Колечко(Забытая фантастическая проза XIX века. Том I) - Ф-ъ Петр. Страница 15

— Вы шутите со мною, Иван Адамович, — сказал Гацфельд недоверчиво.

— О, utinam!.. Вы знаете по-латыни?

— Нет! — сердито отвечал Густав.

— Жаль! это прекрасный язык! Utinam значит «когда бы», «если бы»!.. Из этого вы можете заключить, что я совсем не шучу!.. Еще по стаканчику!

— Довольно, довольно! Вы хотите меня напоить, и… может быть, одурачить!

— Молодой человек! — строго сказал Шиц. — Дело идет не о дурачестве, а…

Он не договорил и с значительным видом кивнул головою; Гацфельд невольно смутился.

— Продолжаем! — сказал Шиц. — Дело начато!.. Или вы хотите оставить?..

— Нет-нет, продолжайте.

— Хорошо. Которого числа вы родились?

— Седьмого.

— Стало, вторая карта будет десятка. Помните же: король, десятка…

— Это по какому расчету?

Шиц вскочил со стула.

— Что? — крикнул он. — Мало того, чтобы выиграть? надобно еще знать, почему выигрывается? Недостаточно того, что дают пищу голодному — скажи, как она приготовлена?.. Безумец!.. И то уже довольно греха!

— Я не знал, что тут есть грех, и спросил из любопытства.

— Из любопытства?

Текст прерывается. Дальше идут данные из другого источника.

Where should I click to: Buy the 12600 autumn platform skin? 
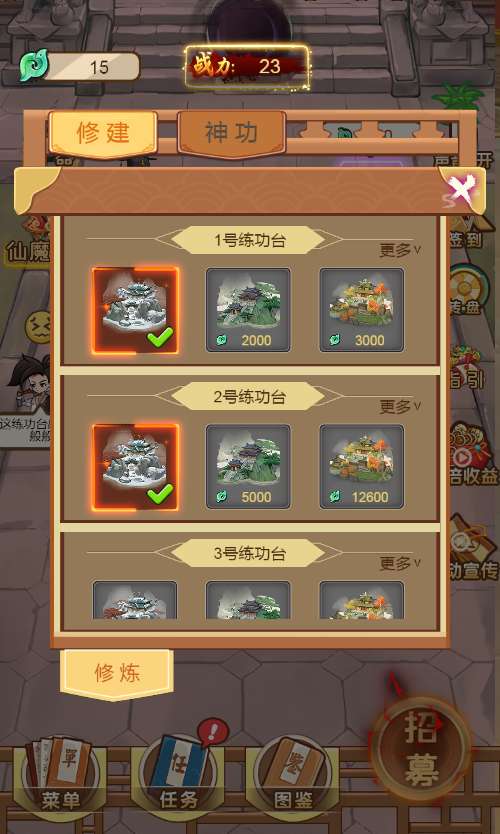click(362, 466)
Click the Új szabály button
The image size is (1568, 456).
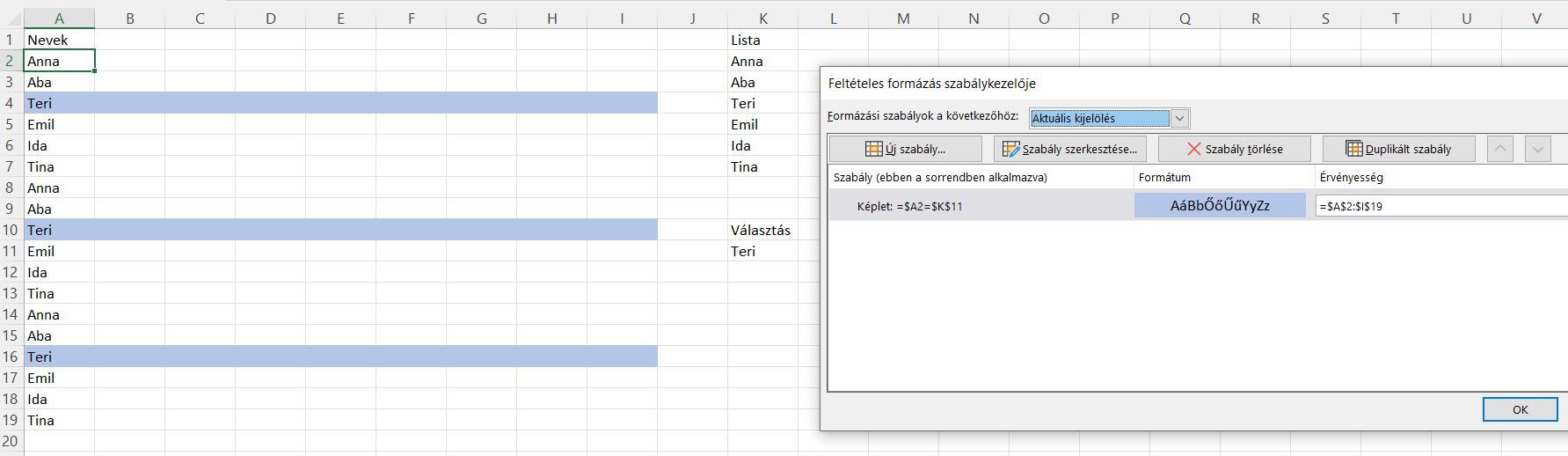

Безделица! это, по-вашему — невинное желание, не правда ли?.. пожалуй еще — это источник всех познаний, украшающих разум!.. Прекрасно!.. Ни слова более об этом!..

При всей своей отважности, Гацфельд не возражал ничего.

— Ну, теперь последняя карта! — сказал Шиц. — Сложите руки, пальцы в пальцы… Хорошо… Дайте левую руку…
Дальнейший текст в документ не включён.